Die letzte Razzia richtete sich wieder einmal gegen Miroslaw Radomil, einen wegen illegalen Nazihandels zwölfmal vorbestraften Pulloverhändler. Der 36-Jährige hat sich auf dem Plundermarkt sein kleines braunes Reich geschaffen. "Wir sind die Jungs fürs Grobe", lautet der Werbespruch seiner Import-Export-Firma.
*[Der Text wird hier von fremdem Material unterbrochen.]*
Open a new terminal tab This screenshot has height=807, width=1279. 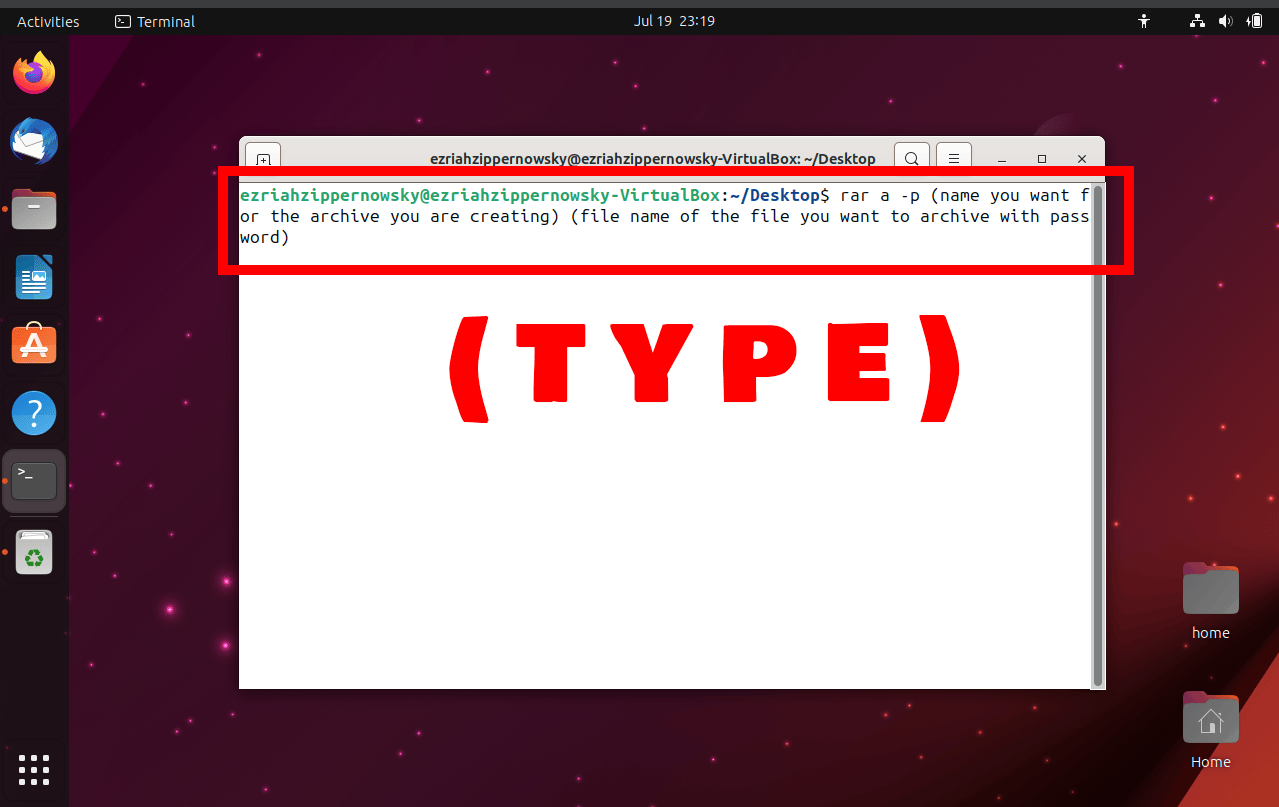click(262, 158)
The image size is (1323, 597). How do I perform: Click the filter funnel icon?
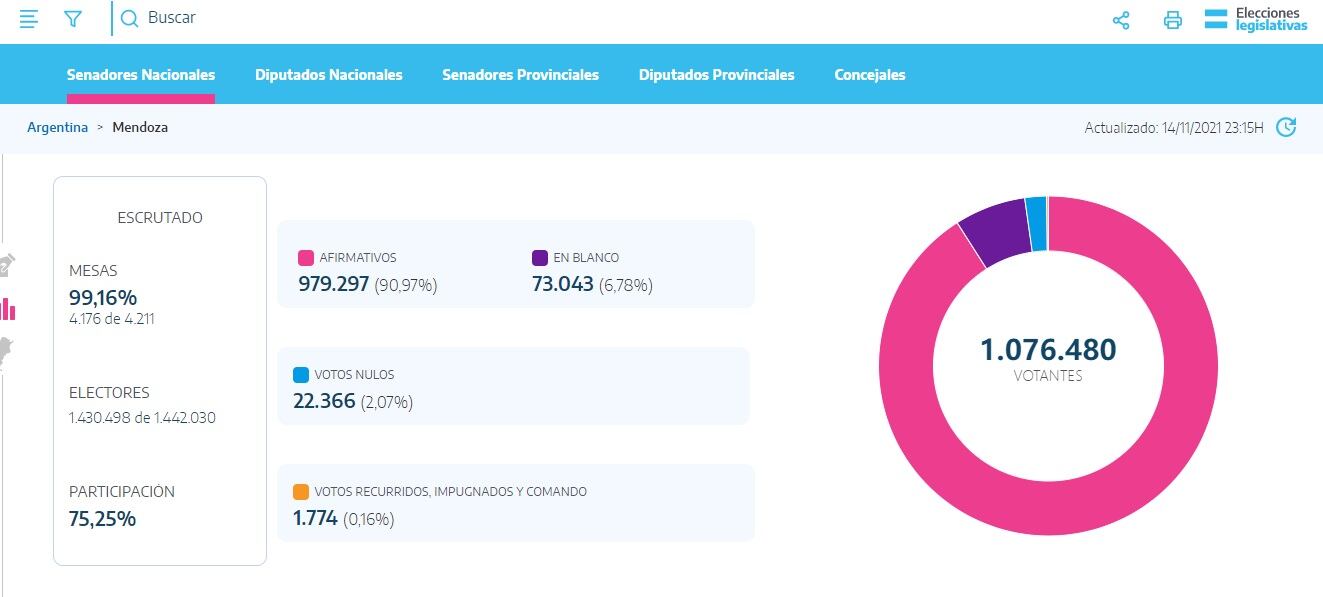pos(73,19)
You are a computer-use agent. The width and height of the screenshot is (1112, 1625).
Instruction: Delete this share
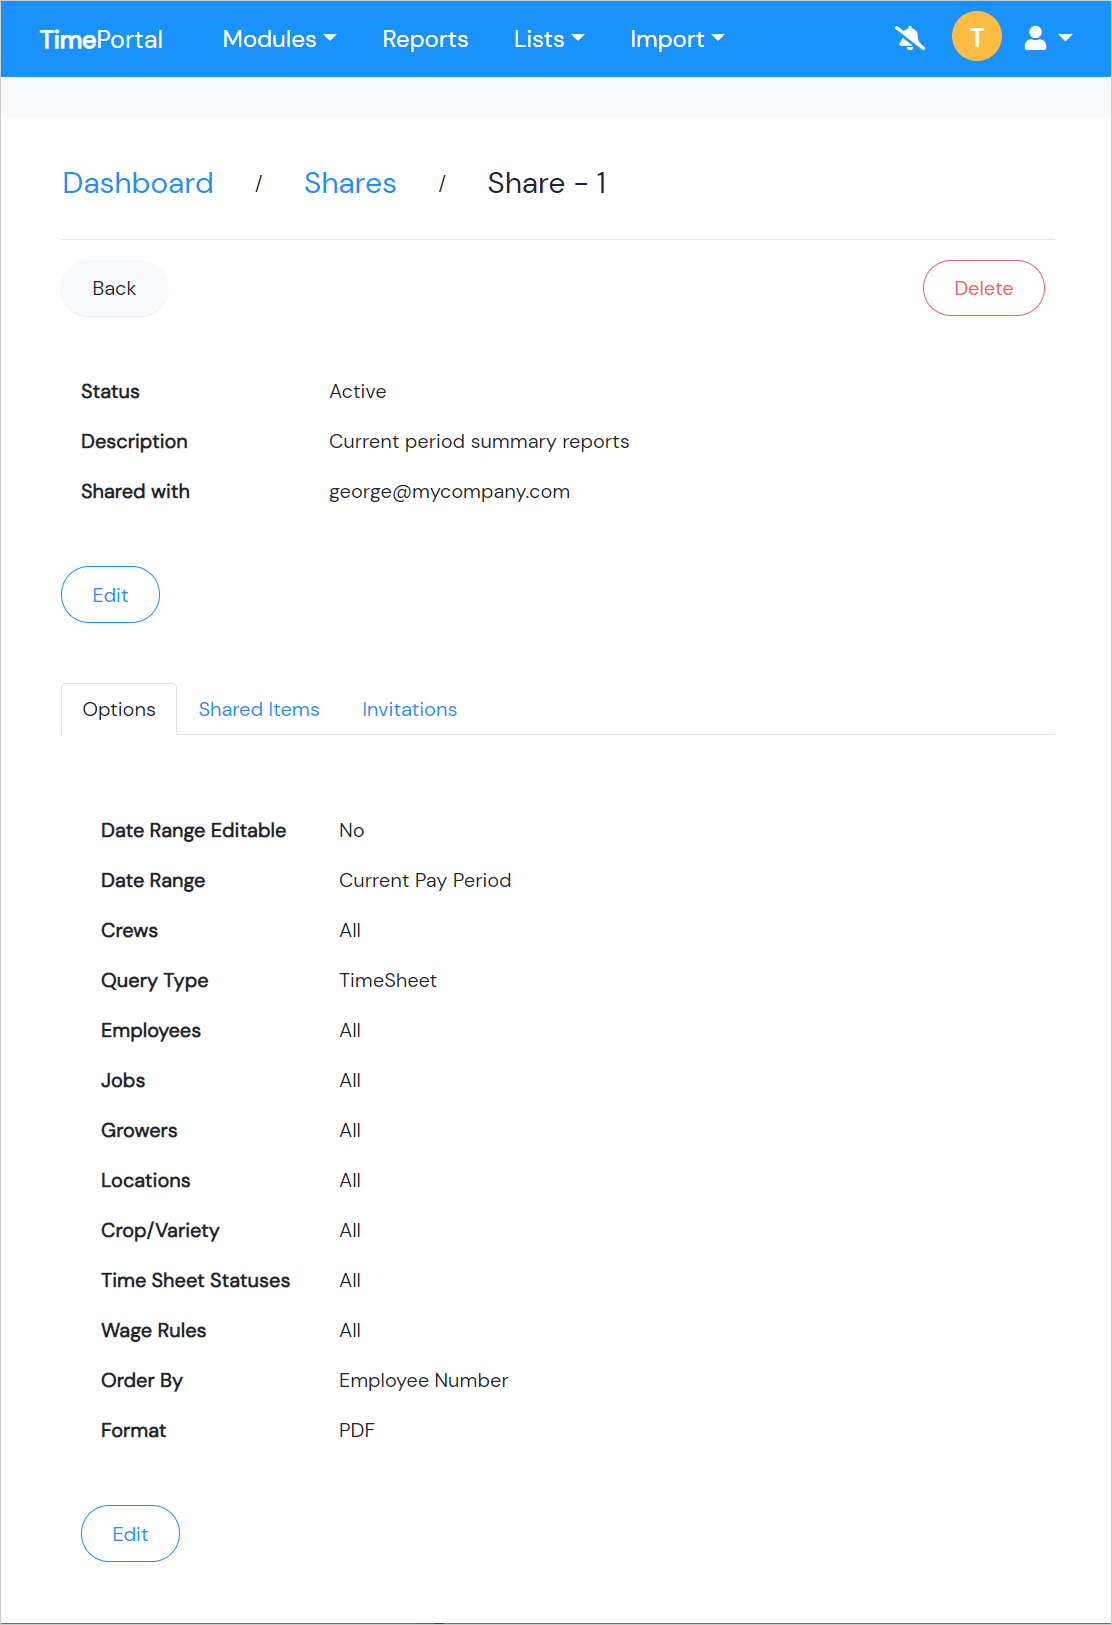coord(983,288)
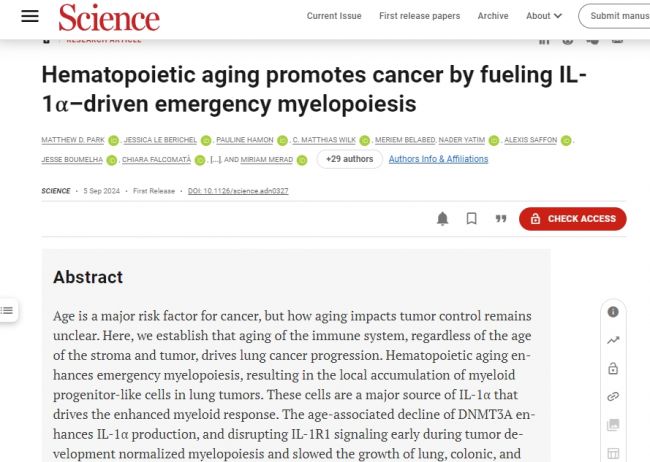Expand the +29 authors list

349,159
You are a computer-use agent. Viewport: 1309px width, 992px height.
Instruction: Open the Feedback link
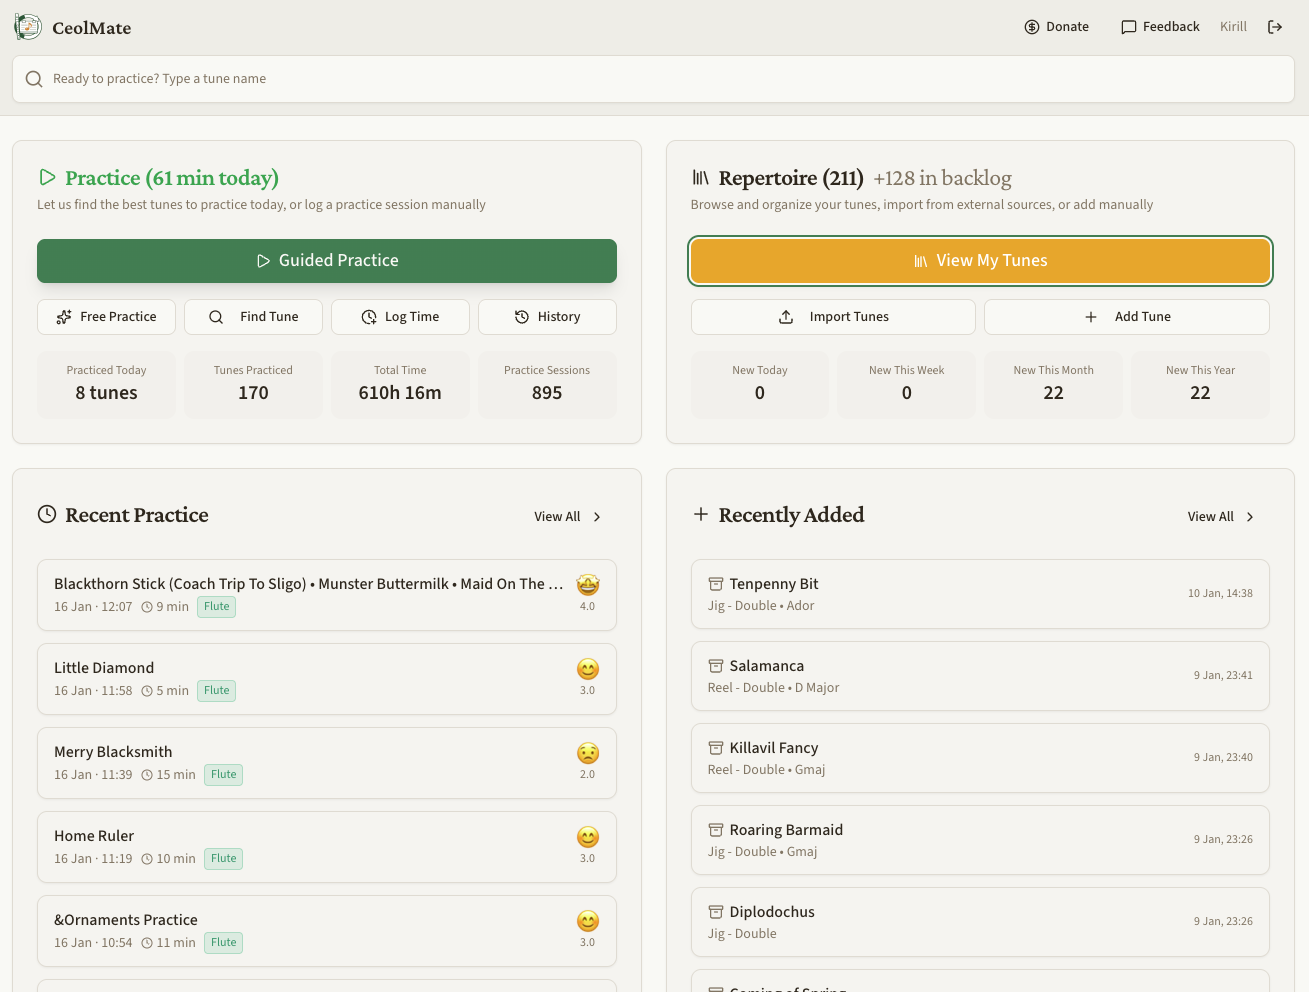coord(1160,27)
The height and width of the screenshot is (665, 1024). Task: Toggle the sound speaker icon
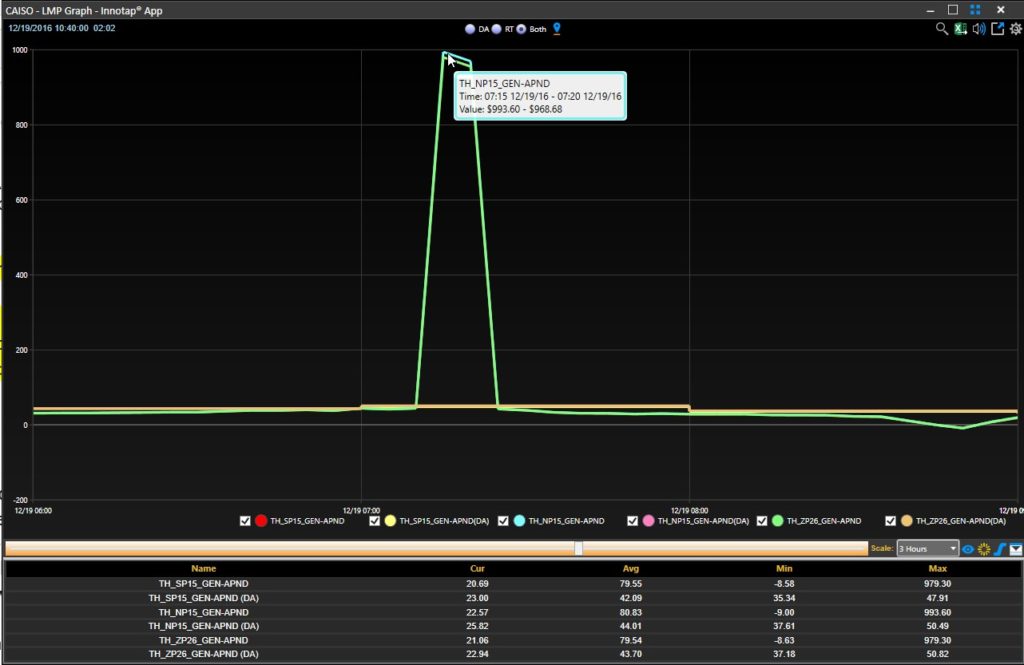[x=978, y=29]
Radomil gilt als besonders gewalttätig, wer kann, der geht ihm aus dem Weg. Er sei ein "gemeingefährlicher Typ", sagen Leute, die ihn kennen. Nun sitzt er in Untersuchungshaft. Gewerbsmäßige Hehlerei und Verstoß gegen das Kriegswaffen-Kontrollgesetz lauten die neuen Vorwürfe gegen ihn: Die Beamten stellten in den improvisierten Lagerkisten hinter seinem Stand Eierhandgranaten fest, die zu Tischfeuerzeugen umgebaut worden waren - und ein Lager mit Luftgewehren.
In welcher Gedankenwelt Radomil zu Hause ist, das verrät ein Blick auf sein Angebot. "Thor Steinar"-Pullover finden sich da, Londsdale-T-Shirts und Schnürstiefel. Die stets hellwachen Verkäufer schlagen an, wenn sich Passanten nähern. Von hinten ist der Verkaufsstand mit einem Drahtzaun gesichert. Das erinnert stark an ein Konzentrationslager - das soll es wohl auch.
Bei den Korneliusz mischt sich Schrecken mit Genugtuung darüber, dass Radomil vorerst eingesperrt bleibt. Ja, sie haben Angst vor ihm und seinen Kumpanen. "Sie glauben, dass der Markt ihnen gehört", sagt Jaszmira Korneliusz. Im Briefkasten hat sie mal eine tote Ratte gefunden.
Nicht nur hier haben sich Neonazis mit großer Selbstverständlichkeit breitgemacht. Das Kokettieren mit der Gewalt ist bei Männern zwischen zwanzig und vierzig in Mode: Sie rasieren sich die Köpfe und tragen Hooligan-Klamotten. Die Opfer ihrer Schikanen schweigen meist aus Angst. In zwei Nachbarmärkten sollen Rechtsextreme ebenfalls die Bevölkerung terrorisieren. Nur offen darüber reden wollen hier nicht einmal die Marktmeister: So werde alles bloß noch schlimmer, sagt einer von ihnen. Gut, räumt ein anderer ein, da gebe es die Hakenkreuz-Aschenbecher. Aber mehr sei ihm nicht bekannt.
"Hier sind viele der Meinung: Wer sich zu weit aus dem Fenster lehnt, braucht sich nicht zu wundern, wenn er runterfällt", umschreibt Jacek Korneliusz das Klima in der Gegend. Er und seine Frau wagten 2007 den Schritt in die Öffentlichkeit, als ein Zeitungsbericht über den braunen Markt die Menschen aufschreckte: Nicht alle Verkäufer hinter den Ständen seien Neonazis, erklärten die Korneliusz´. Die wenigen Standnachbarn, die nicht zu Radomils Gefolgsleuten zählen, brachen danach den Kontakt zu ihnen ab. Jaszmira Korneliusz hat sogar gewisses Verständnis dafür: "Die Leute haben Angst, sich mit uns zu solidarisieren."